### PROBLEM TO WORK ON:
Retype exactly the lines from the one with "Task: Select the DLCO impaired group header" down to the final line of the material below, both included, and nothing more.

### EXTRACTED MATERIAL:
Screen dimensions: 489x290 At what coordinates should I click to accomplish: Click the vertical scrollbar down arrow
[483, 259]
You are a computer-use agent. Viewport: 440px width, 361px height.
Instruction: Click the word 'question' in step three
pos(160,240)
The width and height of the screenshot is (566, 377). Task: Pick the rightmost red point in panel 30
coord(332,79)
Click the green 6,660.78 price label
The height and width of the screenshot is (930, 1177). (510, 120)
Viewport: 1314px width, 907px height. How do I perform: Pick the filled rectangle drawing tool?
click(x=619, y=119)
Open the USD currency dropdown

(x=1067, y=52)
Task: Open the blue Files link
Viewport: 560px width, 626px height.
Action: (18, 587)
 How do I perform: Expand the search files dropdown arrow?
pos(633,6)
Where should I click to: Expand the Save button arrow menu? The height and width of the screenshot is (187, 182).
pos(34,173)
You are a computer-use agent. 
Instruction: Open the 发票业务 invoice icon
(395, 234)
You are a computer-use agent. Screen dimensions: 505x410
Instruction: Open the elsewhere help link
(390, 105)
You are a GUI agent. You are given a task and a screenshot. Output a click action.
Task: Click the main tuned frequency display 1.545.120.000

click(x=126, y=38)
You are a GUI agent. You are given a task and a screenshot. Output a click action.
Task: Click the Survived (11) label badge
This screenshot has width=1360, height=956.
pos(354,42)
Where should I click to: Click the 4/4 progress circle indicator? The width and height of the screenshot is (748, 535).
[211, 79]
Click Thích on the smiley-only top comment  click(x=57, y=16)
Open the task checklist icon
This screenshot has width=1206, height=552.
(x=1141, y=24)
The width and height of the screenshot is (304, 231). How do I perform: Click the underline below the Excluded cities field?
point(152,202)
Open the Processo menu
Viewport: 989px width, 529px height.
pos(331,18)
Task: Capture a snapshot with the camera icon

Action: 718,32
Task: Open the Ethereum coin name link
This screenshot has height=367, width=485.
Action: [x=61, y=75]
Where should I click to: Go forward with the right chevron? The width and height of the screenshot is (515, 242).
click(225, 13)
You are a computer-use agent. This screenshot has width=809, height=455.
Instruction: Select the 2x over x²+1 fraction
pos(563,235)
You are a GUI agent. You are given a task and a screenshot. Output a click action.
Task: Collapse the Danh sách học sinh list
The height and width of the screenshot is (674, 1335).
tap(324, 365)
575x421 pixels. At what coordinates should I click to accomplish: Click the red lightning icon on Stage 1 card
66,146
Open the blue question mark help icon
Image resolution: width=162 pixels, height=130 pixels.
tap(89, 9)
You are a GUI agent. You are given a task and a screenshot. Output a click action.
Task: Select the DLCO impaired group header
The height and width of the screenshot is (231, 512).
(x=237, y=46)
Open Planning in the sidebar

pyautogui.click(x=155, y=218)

### ANSWER BOX:
Task: Select the DLCO impaired group header
The height and width of the screenshot is (231, 512).
(x=237, y=46)
Open Planning in the sidebar

pyautogui.click(x=155, y=218)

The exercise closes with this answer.